DATA TO PROCESS:
━━━━━━
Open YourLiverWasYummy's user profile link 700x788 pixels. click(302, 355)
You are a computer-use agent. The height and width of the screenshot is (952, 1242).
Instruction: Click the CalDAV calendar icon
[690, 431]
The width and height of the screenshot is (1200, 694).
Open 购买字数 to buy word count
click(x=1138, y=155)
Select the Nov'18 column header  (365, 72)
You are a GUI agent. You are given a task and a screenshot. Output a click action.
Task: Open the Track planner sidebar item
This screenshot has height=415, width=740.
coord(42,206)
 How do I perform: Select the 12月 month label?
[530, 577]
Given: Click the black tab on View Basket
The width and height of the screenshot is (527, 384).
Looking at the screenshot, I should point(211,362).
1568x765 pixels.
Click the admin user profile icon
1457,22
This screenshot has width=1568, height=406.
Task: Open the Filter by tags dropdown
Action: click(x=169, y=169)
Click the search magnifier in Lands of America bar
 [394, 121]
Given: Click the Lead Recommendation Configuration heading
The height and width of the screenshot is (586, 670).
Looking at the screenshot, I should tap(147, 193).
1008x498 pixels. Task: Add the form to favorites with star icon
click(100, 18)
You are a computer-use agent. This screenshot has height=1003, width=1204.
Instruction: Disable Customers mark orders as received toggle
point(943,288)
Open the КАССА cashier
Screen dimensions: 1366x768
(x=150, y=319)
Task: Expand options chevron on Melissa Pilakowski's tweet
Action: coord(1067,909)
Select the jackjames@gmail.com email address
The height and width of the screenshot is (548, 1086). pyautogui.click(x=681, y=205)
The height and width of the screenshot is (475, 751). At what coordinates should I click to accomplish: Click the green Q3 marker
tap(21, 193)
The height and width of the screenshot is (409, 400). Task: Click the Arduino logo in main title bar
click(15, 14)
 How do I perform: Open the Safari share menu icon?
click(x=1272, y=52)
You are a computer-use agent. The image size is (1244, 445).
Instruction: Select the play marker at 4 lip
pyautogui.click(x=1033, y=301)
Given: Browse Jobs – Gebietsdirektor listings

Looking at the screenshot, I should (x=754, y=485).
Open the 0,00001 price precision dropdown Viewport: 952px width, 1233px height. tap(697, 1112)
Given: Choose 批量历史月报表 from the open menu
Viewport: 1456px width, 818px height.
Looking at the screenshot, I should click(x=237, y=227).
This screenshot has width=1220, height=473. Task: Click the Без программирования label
━━━━━━
WORK TASK:
At the line containing "The height and width of the screenshot is (409, 400).", start transcribing exactly, and continue through the last line of the listing. Stop there and add nothing.

RESULT OF THIS TASK:
The height and width of the screenshot is (409, 400). Task: Click the Arduino logo in main title bar
click(15, 14)
 How do I perform: Open the Safari share menu icon?
click(x=1272, y=52)
You are a computer-use agent. The image size is (1244, 445).
Instruction: Select the play marker at 4 lip
pyautogui.click(x=1033, y=301)
Given: Browse Jobs – Gebietsdirektor listings

Looking at the screenshot, I should (x=754, y=485).
Open the 0,00001 price precision dropdown Viewport: 952px width, 1233px height. tap(697, 1112)
Given: Choose 批量历史月报表 from the open menu
Viewport: 1456px width, 818px height.
Looking at the screenshot, I should click(x=237, y=227).
This screenshot has width=1220, height=473. Task: Click the Без программирования label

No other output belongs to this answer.